AMGEN INC. EXECUTIVE

NONQUALIFIED RETIREMENT PLAN

WHEREAS, Amgen Inc., a Delaware corporation (the “Company”) established the Amgen Inc. Executive Nonqualified Retirement Plan effective as of January 1, 2001, to provide supplemental retirement income benefits for a select group of management and highly compensated employees through Company contributions; and

WHEREAS, the Company desires to amend and restate the Plan, effective as of January 1, 2009, subject to any earlier date specifically set forth within the Plan, in order to comply with Section 409A of the Internal Revenue Code and related Treasury Regulations, and to incorporate prior amendments;

NOW, THEREFORE, effective as of January 1, 2009, subject to any earlier date specifically set forth within the Plan, the Plan is hereby amended and restated to read as follows:

ARTICLE I.

TITLE AND DEFINITIONS

1.1 Title.

This Plan shall be known as the Amgen Inc. Executive Nonqualified Retirement Plan.

1.2 Definitions.

Whenever the following words and phrases are used in this Plan, with the first letter capitalized, they shall have the meanings specified below.

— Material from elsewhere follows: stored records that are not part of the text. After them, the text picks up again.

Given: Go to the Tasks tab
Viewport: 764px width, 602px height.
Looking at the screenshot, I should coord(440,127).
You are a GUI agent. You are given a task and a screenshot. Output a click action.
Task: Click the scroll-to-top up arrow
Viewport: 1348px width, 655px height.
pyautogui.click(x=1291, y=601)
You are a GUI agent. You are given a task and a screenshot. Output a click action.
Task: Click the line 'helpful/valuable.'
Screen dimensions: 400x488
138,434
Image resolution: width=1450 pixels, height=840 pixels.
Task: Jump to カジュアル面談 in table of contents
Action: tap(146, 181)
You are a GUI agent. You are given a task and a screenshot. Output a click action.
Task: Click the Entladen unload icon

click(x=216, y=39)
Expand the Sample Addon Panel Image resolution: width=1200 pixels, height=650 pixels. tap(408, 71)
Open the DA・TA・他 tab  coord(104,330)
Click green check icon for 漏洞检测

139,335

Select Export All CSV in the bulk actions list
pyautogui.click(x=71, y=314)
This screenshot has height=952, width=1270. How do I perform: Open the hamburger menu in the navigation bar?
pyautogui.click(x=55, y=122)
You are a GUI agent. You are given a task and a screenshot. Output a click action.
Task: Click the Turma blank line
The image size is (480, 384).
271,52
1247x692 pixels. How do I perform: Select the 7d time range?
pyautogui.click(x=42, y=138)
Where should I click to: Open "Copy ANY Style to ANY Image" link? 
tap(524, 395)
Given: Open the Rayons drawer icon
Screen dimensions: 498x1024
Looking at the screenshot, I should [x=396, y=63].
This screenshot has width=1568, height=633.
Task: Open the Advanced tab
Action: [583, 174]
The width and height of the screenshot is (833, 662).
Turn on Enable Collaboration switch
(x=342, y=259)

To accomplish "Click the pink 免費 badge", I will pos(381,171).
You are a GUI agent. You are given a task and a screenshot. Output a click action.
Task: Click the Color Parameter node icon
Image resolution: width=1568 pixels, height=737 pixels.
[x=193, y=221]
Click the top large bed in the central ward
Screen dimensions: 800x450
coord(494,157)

(a) “Affiliate” shall mean, with respect to any entity, all other entities with which the subject entity would be aggregated and treated as a single employer under Code Section 414(b) (controlled group of corporations) and Code Section 414(c) (a group of trades or businesses, whether or not incorporated, under common control), as applicable.

(b) “Beneficiary” or “Beneficiaries” shall mean the person or persons, including a trustee, personal representative or other fiduciary, last designated in writing by a Participant in accordance with the procedures established by the Committee to receive the benefits specified hereunder in the event of the Participant’s death. However, no designation of a Beneficiary other than the Participant’s spouse shall be valid unless consented in writing by such spouse. No Beneficiary designation shall become effective until it is filed with the Committee. Any designation shall be revocable at any time through a written instrument filed by the Participant with. the Committee with or without the consent of the previous Beneficiary, (unless such previous Beneficiary was the Participant’s spouse). If there is no Beneficiary designation in effect, or the designated Beneficiary does not survive the Participant, then the Participant’s spouse shall be the Beneficiary. If there is no surviving spouse, the duly appointed and currently acting personal representative of the Participant’s estate (which shall include either the Participant’s probate estate or living trust) shall be the Beneficiary. In any case where there is no such personal representative of the Participant’s estate duly appointed and acting in that capacity within 90 days after the Participant’s death (or such extended period as the Committee determines is reasonably necessary to allow such personal representative to be appointed, but not to exceed 180 days after the Participant’s death), then Beneficiary shall mean the person or persons who can verify by affidavit or court order to the satisfaction of the Committee that they are legally entitled to receive the benefits specified hereunder. In the event any amount is payable under the Plan to a minor, payment shall not be made to the minor, but instead be paid (a) to that person’s living parent(s) to act as custodian, (b) if that person’s parents are then divorced, and


one parent is the sole custodial parent, to such custodial parent, or (c) if no parent of that person is then living, to a custodian selected by the Committee to hold the funds for the minor under the Uniform Transfers or Gifts to Minors Act in effect in the jurisdiction in which the minor resides. If no parent is living and the Committee decides not to select another custodian to hold the funds for the minor, then payment shall be made to the duly appointed and currently acting guardian of the estate for the minor or, if no guardian of the estate for the minor is duly appointed and currently acting within 60 days after the date the amount becomes payable, payment shall be deposited with the court having jurisdiction over the estate of the minor. Payment by the Company pursuant to any unrevoked Beneficiary designation, or to the Participant’s estate if no such designation exists, of all benefits owed hereunder shall terminate any and all liability of the Company.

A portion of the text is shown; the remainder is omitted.